Start hanging out with my best friend’s boyfriend, sitting on a bench at midnight, our legs just touching, and I can feel the warmth through his dark blue jeans. Seen through a glass door by my classmate, who warns another girl about me.
And through all this, everyday, losing ounces and pounds until one hundred pounds remain on a sixteen year old girl who is 5’2.
I got normal again – saw a psychologist, made new friends, got along with my parents. I also started doing better in school. And then I went on Ritalin for my ADD. The doctor said that I would experience a loss of appetite. I knew this, because my little brother is also on Ritalin. So I nodded, smiled, and charmed the old bald guy.
But I didn’t know how much my appetite would leave. So when I lost three pounds a month later, I was slightly nervous. I had finally lost my baby fat and was totally happy with the way I looked.

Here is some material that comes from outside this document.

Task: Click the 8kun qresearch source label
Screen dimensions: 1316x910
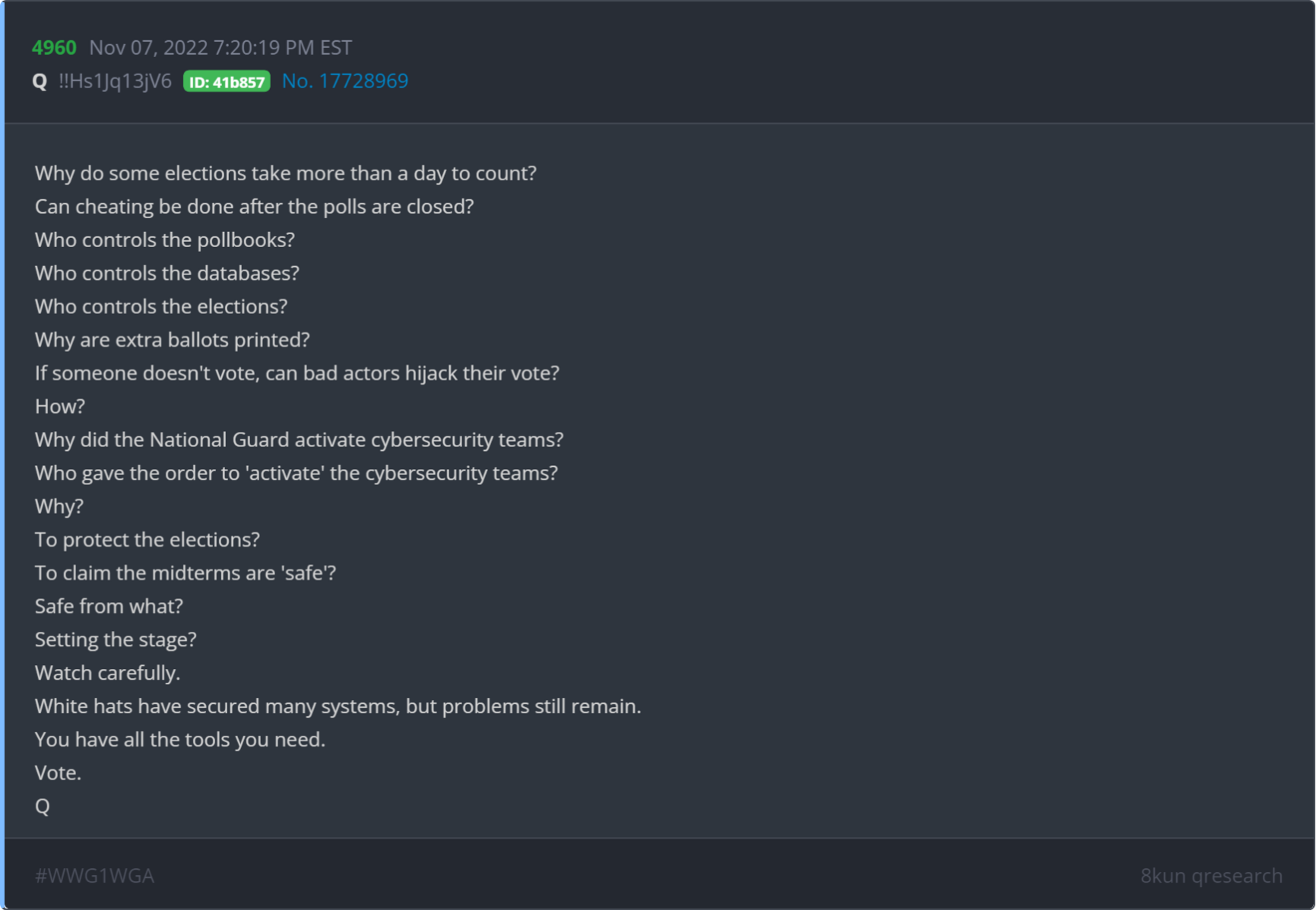Action: pyautogui.click(x=1211, y=876)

I told myself that if it went under ninety-five I’d tell someone. And it did. Soon I was ninety-two pounds without clothes. And then ninety-one with clothing on. And now ninety with clothing on, and eighty-eight without.
My parents don’t know how little I weigh. They know I’m less than one hundred pounds, but they don’t know by how much. I have to gain weight now, and a lot – before my doctor appointment in two weeks, or they’ll take me off the medicine. I need the medicine.
I wonder how many teenage girl s have this problem. How many girls want to gain twenty pounds? Guaranteed not many. Really few, if any. I am one of few. I have conquered anorexia, bulimia, cutting myself, and being suicidal. If I did that, I can gain twenty pounds. Just watch me.
This is the shattered glass that was my life.